Legt Strategiepapier vor: Barbara Otte-Kinast (CDU) Foto: dpaLegt Strategiepapier vor: Barbara Otte-Kinast (CDU) Foto: dpa

"Zudem haben mögliche Abstockungen nichts mit Tierwohl zu tun", führte er aus. Sollte das Vorhaben umgesetzt werden, würde neben der eigentlichen Tierhaltung "auch die gesamte Wertschöpfungskette in Weser-Ems getroffen". Wilking mahnte in Richtung Hannover: "Sehr viele Arbeitsplätze stehen in direktem Zusammenhang mit der Agrar- und Ernährungswirtschaft."

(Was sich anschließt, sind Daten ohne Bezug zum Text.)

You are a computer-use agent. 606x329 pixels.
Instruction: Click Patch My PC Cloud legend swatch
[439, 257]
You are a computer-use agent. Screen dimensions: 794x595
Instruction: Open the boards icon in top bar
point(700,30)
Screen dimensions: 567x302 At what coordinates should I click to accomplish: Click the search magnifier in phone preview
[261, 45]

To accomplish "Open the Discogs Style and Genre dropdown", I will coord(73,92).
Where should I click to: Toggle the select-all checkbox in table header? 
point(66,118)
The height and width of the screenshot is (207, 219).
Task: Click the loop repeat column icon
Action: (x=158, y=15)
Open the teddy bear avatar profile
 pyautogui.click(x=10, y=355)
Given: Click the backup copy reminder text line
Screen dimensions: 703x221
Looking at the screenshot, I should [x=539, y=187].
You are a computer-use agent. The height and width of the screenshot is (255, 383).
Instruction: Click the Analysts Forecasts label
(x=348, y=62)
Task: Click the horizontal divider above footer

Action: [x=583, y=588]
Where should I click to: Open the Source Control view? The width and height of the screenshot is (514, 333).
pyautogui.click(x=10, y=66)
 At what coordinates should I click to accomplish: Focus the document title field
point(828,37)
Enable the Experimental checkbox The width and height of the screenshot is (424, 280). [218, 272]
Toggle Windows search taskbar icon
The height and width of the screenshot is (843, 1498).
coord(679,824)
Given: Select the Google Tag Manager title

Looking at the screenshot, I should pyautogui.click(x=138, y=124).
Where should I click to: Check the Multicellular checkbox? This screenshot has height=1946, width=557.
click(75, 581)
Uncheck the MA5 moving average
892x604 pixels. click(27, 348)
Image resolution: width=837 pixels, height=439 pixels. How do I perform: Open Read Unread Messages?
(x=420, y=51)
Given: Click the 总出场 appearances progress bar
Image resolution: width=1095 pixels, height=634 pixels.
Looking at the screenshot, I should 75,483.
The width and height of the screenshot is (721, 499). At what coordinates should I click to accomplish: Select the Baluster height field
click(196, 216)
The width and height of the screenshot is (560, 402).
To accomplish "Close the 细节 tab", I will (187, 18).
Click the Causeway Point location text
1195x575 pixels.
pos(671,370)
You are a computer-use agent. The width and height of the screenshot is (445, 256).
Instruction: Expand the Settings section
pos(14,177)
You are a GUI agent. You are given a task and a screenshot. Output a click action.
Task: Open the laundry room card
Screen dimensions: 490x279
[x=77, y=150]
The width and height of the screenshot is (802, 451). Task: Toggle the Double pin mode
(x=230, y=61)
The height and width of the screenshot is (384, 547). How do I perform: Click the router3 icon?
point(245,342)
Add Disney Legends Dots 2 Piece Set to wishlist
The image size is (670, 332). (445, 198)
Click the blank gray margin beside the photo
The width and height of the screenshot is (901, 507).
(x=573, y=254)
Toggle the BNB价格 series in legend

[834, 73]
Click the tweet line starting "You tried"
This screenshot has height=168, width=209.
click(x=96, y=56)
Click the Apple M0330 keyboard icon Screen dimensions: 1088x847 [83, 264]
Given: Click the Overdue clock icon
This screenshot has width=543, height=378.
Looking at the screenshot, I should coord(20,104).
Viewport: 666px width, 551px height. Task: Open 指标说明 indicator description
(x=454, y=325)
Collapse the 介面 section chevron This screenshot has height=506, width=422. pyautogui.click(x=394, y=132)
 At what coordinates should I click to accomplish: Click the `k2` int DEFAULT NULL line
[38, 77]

Wilking hatte aber dieses vorsichtige Lob: "Das Strategiepapier zeigt gut die vielen Problemlagen und Herausforderungen der Tierhaltung auf." Auch die Ziele, die sich weitestgehend am Borchert-Papier orientieren, würden "durchaus in eine richtige Richtung" zeigen.

Kreislandvolk Cloppenburg:

"Keine Bestandsminderung" dürfe es geben, hieß es vom Geschäftsführer des Cloppenburger Kreislandvolks, Bernhard Suilmann. Weitere Grundforderungen mit Blick auf das Strategiepapier seien: Es müsse eine einfache bauliche Umsetzung für Tierwohlställe geben sowie die Sicherung bestehender. Für Betriebe sei es wichtig, langfristige Planungssicherheit zu haben. Außerdem müsste Wirtschaftlichkeit und Wettbewerbsfähigkeit gegeben sein.

Silvia Breher (CDU):

Die direkt gewählte Bundestagsabgeordnete für Cloppenburg-Vechta sagte: "Die niedersächsische Nutztierstrategie geht in die richtige Richtung und gibt uns damit in Berlin Rückenwind." Sie ging nicht auf den Plan einer Verteilung der Tierhaltung ein, hob die weiteren Aspekte des Plans hervor. Breher sagte, tiergerechtere Haltungssysteme müssten "machbar werden". Dafür sei das Bau- und Umweltrecht weiterentwickelt worden. "Damit ziehen wir an einem Strang", erklärte sie mit Blick auf das Strategiepapier.

Und: "Außerdem begrüße ich die Unterstützung der Vorschläge der Borchert-Kommission, den Mehraufwand der Landwirte durch eine Tierwohlabgabe verlässlich zur honorieren." Daran werde in Berlin bereits gearbeitet. Das Bundeslandwirtschaftsministerium werde dazu im Frühjahr die Ergebnisse einer Machbarkeitsstudie und eine Folgenabschätzung vorlegen.